(Excerpted records begins)
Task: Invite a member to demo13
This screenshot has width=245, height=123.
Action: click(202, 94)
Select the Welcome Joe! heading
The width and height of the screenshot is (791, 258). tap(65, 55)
(Excerpted records ends)
▶ _Your objective_
Beginning with the line that has "This screenshot has width=245, height=123.", set down each line through the last one above, exactly, and nothing else.

▶ _Answer section_
This screenshot has width=245, height=123.
Action: click(202, 94)
Select the Welcome Joe! heading
The width and height of the screenshot is (791, 258). tap(65, 55)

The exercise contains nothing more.